§ **WORK REQUEST**
Please reproduce the lines of the records below from the one holding "Bayer Global (90, 1879)" through the one holding "Legal Notice (315, 757)", inclusive, skipping all pictures.

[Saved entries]
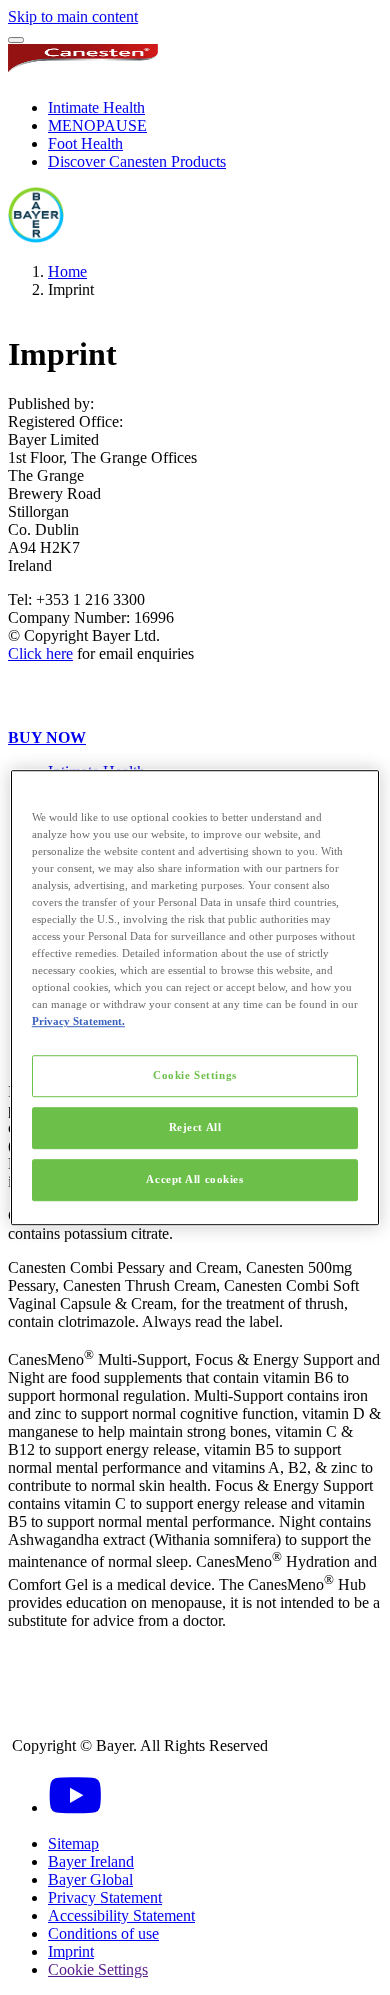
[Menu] (16, 40)
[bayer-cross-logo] (36, 237)
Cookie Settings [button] (98, 1969)
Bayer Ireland (91, 1861)
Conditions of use (103, 1933)
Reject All (195, 1127)
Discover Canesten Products (137, 161)
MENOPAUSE (97, 125)
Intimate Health (96, 107)
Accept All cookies (194, 1179)
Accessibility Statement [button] (121, 1915)
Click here (40, 653)
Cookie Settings (195, 1076)
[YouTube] (75, 1807)
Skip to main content (73, 16)
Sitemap (73, 1843)
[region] (195, 998)
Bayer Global (90, 1879)
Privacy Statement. (78, 1021)
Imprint (71, 1951)
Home (67, 271)
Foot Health (85, 143)
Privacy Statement (105, 1897)
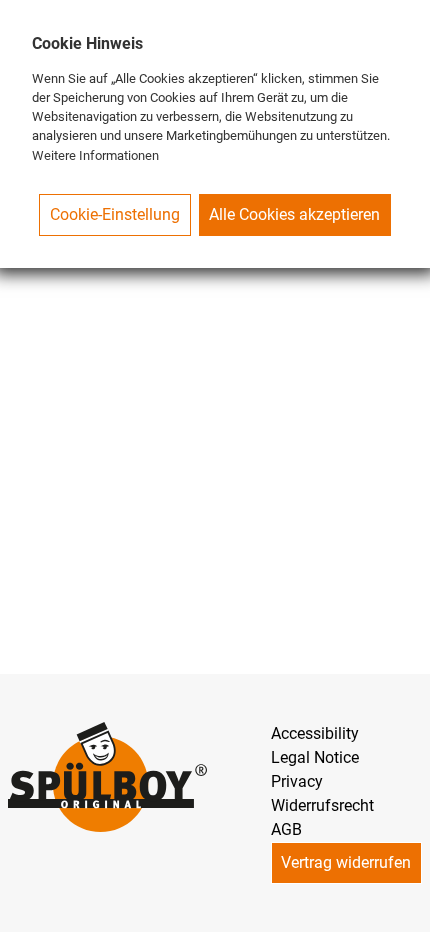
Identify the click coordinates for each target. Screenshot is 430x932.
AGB (286, 829)
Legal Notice (315, 757)
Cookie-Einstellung (115, 214)
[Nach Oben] (406, 908)
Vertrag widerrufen (346, 862)
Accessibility (315, 733)
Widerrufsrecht (322, 805)
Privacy (297, 781)
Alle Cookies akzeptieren (294, 214)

§ **REPLY TO THE EXERCISE**
Bayer Global (90, 1879)
Privacy Statement. (78, 1021)
Imprint (71, 1951)
Home (67, 271)
Foot Health (85, 143)
Privacy Statement (105, 1897)
Identify the click coordinates for each target. Screenshot is 430x932.
AGB (286, 829)
Legal Notice (315, 757)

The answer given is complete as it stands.